For me, reaching even part of the way towards doing this would be perhaps the most significant Voynich research achievement yet.
The ‘Language’ Landscape…
It was top American cryptologist Captain Prescott Currier back in the 1970s who first inferred the presence of multiple Voynichese ‘languages’. He famously categorised Voynichese pages as having been written in either an ‘A’ language variant (now known as “Currier A”) or a ‘B’ language variant (A.K.A. “Currier B”). This was motivated by various statistical features of the text that he observed clustering together in A pages and B pages respectively. What is more, Currier’s A/B clustering largely holds true not only for both the pages on any given folio (i.e. recto and verso), but also for all the folios / panels on a single bifolio (or trifolio, etc).

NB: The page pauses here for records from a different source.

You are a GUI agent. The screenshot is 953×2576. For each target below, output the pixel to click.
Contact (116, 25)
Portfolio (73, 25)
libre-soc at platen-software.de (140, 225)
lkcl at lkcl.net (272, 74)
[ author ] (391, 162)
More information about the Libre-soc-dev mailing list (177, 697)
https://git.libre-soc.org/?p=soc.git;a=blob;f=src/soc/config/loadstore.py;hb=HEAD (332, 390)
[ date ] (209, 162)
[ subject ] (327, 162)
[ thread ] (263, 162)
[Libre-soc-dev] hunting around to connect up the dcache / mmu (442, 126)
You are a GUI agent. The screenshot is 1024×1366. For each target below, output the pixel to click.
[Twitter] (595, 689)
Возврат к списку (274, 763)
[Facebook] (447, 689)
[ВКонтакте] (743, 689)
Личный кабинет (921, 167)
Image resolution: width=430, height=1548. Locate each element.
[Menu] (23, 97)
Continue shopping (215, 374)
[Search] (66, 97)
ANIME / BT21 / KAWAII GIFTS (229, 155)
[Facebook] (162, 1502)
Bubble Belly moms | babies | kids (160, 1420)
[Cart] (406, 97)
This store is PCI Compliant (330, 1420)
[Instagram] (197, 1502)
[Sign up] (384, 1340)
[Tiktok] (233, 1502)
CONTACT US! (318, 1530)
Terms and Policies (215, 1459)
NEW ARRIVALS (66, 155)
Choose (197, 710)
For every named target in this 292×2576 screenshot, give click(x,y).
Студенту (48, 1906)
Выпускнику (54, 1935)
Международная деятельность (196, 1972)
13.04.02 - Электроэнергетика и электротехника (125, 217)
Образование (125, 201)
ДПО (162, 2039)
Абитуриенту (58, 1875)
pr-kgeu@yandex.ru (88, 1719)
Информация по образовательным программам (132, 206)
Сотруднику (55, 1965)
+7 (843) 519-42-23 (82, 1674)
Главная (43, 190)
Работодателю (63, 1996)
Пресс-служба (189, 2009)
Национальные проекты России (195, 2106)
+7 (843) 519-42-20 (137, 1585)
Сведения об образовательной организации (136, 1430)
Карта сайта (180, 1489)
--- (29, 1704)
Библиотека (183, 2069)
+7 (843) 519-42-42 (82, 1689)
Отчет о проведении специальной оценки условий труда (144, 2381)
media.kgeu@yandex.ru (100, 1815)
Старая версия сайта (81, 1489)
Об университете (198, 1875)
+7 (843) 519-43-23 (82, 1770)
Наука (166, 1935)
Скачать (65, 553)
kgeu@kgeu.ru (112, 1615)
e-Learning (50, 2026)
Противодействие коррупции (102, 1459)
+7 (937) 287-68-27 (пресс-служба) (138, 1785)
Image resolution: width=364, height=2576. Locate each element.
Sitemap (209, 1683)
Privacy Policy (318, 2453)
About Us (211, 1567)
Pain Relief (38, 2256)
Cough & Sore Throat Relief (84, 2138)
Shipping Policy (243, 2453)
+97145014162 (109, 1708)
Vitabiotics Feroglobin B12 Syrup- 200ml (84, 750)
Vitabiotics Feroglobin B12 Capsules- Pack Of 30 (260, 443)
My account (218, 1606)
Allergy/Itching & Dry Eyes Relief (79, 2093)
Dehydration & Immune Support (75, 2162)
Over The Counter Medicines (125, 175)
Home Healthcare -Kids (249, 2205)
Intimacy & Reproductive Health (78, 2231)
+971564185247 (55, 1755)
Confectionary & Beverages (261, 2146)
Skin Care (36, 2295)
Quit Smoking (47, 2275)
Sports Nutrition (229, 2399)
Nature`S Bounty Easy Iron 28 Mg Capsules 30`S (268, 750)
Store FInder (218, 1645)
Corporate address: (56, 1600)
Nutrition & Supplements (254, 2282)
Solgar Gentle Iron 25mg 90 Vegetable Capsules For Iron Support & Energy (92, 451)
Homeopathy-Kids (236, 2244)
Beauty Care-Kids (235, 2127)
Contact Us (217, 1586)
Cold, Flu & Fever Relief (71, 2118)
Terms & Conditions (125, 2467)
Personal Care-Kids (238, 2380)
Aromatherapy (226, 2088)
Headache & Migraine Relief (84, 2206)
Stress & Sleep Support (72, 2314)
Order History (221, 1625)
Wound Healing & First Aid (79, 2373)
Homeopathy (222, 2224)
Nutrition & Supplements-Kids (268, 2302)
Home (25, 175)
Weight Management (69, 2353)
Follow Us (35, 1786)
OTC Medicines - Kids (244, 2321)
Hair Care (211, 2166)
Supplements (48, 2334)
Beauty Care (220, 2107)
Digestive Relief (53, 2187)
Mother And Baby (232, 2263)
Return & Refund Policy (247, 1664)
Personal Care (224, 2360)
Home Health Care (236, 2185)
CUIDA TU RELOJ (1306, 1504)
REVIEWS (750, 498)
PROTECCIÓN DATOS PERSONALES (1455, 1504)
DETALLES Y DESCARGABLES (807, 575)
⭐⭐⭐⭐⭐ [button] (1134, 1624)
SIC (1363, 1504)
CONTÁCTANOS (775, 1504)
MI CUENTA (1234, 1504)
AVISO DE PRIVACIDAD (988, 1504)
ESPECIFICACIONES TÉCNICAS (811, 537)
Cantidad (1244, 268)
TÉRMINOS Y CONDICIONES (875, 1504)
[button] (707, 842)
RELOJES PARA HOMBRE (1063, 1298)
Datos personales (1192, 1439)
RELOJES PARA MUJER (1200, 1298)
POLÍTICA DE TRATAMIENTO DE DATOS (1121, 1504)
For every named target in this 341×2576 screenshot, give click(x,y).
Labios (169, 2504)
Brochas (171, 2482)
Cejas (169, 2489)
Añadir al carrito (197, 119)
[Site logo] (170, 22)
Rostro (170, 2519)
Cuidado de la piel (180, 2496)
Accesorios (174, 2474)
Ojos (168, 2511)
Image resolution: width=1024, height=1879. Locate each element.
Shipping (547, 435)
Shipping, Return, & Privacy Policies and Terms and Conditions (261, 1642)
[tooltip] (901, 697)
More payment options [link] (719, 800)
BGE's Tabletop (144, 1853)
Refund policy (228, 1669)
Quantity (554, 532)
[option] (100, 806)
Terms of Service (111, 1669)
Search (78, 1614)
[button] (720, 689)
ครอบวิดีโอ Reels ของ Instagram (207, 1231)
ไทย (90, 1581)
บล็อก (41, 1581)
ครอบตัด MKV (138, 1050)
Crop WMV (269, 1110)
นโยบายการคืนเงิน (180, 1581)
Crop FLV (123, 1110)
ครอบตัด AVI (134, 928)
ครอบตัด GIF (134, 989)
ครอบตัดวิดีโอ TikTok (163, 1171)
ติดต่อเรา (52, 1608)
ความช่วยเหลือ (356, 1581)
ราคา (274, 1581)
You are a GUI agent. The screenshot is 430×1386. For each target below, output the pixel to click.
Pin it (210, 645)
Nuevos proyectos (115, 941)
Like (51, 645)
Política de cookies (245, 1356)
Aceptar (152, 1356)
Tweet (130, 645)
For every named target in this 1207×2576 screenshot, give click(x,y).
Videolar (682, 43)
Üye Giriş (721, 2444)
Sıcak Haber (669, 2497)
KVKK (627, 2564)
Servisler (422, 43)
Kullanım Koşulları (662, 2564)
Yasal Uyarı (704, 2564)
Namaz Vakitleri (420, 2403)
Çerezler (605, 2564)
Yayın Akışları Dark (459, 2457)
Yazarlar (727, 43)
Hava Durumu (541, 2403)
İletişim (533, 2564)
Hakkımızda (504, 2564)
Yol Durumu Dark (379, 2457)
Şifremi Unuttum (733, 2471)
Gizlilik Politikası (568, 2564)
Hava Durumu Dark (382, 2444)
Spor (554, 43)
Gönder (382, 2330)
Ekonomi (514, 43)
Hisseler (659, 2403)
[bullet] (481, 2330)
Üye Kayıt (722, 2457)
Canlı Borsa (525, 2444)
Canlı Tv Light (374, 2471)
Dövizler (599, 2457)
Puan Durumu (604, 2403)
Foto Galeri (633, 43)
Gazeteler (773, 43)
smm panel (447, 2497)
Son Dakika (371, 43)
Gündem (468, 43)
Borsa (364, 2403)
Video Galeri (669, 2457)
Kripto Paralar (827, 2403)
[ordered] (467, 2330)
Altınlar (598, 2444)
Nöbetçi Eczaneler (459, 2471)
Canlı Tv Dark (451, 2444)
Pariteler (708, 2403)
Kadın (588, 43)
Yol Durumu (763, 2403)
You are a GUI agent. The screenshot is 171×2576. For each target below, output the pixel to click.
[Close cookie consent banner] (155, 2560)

Though Currier’s A/B division is a very useful categorisation tool, it remains somewhat problematic as an absolute measure, for (as Rene Zandbergen likes to point out) a few intermediate pages have both Currier A and Currier B features simultaneously. Rene points especially to the foldout folios for this: he says that Currier’s initial assessment was drawn from the herbal pages (which I think is very probably true), and that these super-wide pages behave a little differently.
Moreover, the variations of the languages used in different sections (e.g. “Herbal A”) present yet further dialect-like differences to be accounted for. Inferring from this that these differences ‘must therefore’ relate to the pages’ semantic content would be a convenient way of explaining them away: but there is as yet no evidence to support that conclusion. For now, these section clusters need to be handled with statistical white gloves too.
We additionally have codicological evidence that suggests that some sections of the manuscript were originally formed of pairs of gatherings (e.g. Q13 was Q13A + Q13B, Q20 was Q20A + Q20B), but nobody (as far as I know) has as yet gone looking for Voynichese text statistics that might support or refute these proposed divisions.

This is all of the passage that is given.